Cramer makes the bull case for China’s move to cut US debt purchases

Investing


As stocks fell on Wednesday on a report that China is considering slowing down or even stopping its purchases of U.S. sovereign debt, CNBC’s Jim Cramer gave the bears a warning.

“Logically, you can’t be worried about one thing and then suddenly freak out when the opposite happens. It’s totally lacking in rigor, but it happens all the time around here, and that’s what threw us off today,” the “Mad Money” host said.

Cramer was referencing a high-profile narrative: scores of market commentators have been worried about a flattening yield curve, which many see as a precursor to recession.

Without a meaningful inflection in the yield curve, short-term Treasury returns almost equal the returns for long-term Treasurys. Paired with a too-abrupt rise in interest rates, that could curb demand for loans, putting a damper on the broader economy.

“But here’s the thing: if China comes into the market and starts dumping longer-term Treasurys, we won’t have a flat yield curve anymore,” Cramer said. “Long-term rates will go higher, and bears lose their big thesis propping up the idea that a recession’s right around the corner.”

That was Cramer’s main problem: how could the bears be worried that long-term rates are far too low, but panic when the Chinese float the possibility of making our long-term rates go up?

“Can both sides really be bearish — heads I win, tails you lose? You know that’s insane,” the “Mad Money” host said.

“Let me make one thing crystal-clear: this is not a be-careful-what-you-wish-for story. We want rates higher, period. The pace of loan growth in this country is slowing, something I’m sure we’re going to hear about when the big banks start reporting,” he continued. “Higher long-term rates will make banks eager to lend, so [the] more bonds the Chinese dump, the better.”

Inflation is at the center of this debate, Cramer said. Some market-watchers remain worried that there isn’t enough inflation in the economy, which can translate into lower wage growth, less consumer spending and obstacles to the Federal Reserve’s rate-hike agenda.

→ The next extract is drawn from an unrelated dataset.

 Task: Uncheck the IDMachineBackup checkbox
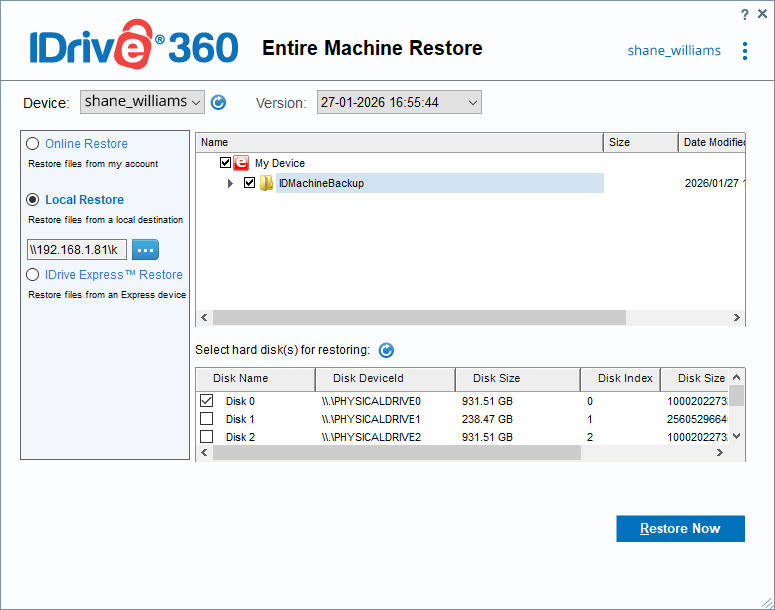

“You can’t have it both ways. You can’t say, ‘Boohoo, there’s no inflation, let’s sell stocks,’ and then say, ‘Boohoo, there’s inflation, let’s sell stocks.’ It is either, people, one way or the other,” Cramer said.

People who say both usually have skin in the game, he added. Money managers who need to outperform the broader averages are incentivized to say what they can to send the market lower.

But homegamers should take Wall Street worries with a grain of salt, the “Mad Money” host advised.

“The bottom line? Don’t be careful what you wish for. When good things happen, embrace them,” Cramer said. “There’s a cohort of money managers out there who need stocks to go lower and they will say anything to make you feel afraid. They are the anti-Goldilocks crowd; nothing is ever right for these people. It’s always too high or too low and definitely pointing to some looming catastrophe. These bears would be great in a horror movie — just please don’t take their financial advice all that seriously.”